[Extracted records]

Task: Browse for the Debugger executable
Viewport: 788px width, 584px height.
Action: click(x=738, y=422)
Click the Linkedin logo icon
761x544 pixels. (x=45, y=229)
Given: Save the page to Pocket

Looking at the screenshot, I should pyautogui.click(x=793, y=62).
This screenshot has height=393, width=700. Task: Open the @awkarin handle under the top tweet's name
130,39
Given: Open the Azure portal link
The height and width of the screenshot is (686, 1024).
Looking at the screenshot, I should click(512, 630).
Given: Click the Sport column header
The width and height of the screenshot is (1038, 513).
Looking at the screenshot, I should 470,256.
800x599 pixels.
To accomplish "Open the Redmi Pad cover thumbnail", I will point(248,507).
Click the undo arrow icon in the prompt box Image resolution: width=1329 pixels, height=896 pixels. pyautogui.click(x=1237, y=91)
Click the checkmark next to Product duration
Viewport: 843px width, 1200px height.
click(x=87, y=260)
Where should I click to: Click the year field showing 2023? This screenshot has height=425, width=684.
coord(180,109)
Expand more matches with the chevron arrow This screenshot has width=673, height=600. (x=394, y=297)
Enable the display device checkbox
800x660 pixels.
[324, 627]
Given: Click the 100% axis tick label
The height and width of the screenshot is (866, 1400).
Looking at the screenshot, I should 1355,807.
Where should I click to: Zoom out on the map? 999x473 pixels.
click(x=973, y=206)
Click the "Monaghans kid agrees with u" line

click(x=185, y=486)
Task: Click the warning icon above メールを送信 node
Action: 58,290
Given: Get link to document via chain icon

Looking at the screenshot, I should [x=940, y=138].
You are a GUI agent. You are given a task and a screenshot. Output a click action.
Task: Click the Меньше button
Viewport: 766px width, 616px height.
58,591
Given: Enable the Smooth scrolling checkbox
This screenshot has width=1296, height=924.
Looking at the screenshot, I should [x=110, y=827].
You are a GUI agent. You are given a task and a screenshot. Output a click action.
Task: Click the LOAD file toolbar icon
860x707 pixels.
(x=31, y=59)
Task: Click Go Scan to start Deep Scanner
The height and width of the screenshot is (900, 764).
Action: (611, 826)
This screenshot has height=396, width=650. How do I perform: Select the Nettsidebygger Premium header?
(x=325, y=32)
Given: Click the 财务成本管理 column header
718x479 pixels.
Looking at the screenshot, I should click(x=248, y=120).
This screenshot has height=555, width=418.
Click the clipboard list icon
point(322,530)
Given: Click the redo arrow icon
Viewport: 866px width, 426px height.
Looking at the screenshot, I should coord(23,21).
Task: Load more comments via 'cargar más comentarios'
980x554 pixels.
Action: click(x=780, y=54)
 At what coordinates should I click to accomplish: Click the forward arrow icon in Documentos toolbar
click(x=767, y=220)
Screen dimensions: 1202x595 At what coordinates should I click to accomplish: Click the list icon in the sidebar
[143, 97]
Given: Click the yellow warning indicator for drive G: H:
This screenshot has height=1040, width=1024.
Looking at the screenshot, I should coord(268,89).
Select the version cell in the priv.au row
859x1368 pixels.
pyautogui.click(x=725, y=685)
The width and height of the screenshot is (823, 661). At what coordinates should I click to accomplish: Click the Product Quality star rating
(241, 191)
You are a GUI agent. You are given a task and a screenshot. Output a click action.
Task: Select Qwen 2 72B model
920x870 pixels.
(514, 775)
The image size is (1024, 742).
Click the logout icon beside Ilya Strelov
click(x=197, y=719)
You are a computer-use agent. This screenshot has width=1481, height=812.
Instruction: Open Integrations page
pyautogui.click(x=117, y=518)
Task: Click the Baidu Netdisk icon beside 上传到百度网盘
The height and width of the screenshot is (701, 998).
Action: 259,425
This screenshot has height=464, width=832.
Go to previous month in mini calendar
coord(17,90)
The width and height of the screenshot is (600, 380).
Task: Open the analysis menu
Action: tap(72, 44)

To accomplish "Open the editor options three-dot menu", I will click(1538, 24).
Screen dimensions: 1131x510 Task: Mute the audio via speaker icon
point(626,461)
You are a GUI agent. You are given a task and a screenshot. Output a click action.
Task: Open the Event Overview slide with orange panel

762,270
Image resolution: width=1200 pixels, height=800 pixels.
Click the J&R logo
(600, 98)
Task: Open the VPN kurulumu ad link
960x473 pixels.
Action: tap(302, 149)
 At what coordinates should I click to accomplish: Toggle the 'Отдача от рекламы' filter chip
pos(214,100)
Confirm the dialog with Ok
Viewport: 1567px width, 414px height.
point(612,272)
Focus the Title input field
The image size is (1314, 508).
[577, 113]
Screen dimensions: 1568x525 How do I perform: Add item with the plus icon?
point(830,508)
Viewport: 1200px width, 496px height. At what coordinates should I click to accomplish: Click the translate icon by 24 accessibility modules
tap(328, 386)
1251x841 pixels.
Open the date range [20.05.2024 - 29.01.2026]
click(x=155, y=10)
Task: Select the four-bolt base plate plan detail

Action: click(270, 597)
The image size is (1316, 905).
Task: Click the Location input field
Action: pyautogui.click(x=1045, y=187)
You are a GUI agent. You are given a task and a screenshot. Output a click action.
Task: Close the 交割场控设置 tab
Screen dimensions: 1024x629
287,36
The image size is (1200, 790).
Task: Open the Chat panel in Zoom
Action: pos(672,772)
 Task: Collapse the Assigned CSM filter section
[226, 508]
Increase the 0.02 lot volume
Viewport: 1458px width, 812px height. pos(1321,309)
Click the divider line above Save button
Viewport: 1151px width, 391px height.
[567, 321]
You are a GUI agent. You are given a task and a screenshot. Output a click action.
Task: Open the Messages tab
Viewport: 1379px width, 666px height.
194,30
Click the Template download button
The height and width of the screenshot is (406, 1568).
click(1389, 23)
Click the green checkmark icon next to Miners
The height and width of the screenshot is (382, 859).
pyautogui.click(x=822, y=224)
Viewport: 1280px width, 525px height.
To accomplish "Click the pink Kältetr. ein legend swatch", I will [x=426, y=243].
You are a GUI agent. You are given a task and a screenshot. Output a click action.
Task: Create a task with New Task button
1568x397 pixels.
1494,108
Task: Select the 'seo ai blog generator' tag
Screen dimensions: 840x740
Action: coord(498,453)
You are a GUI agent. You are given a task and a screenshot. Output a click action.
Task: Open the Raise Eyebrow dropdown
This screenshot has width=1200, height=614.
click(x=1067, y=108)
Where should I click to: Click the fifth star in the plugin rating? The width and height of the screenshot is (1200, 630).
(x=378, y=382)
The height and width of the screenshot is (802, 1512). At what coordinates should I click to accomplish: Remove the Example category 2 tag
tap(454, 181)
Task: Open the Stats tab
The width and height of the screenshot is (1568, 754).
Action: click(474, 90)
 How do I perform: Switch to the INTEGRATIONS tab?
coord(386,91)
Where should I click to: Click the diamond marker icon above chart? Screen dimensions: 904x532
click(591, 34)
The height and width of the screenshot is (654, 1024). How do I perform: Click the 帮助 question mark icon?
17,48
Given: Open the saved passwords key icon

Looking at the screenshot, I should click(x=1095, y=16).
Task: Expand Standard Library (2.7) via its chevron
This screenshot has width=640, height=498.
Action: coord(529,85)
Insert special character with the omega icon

▶ [WORK REQUEST]: From the entries above, tally the lines that contain the string "will". Report the total and nothing more.

▶ [WRITTEN SOLUTION]: 3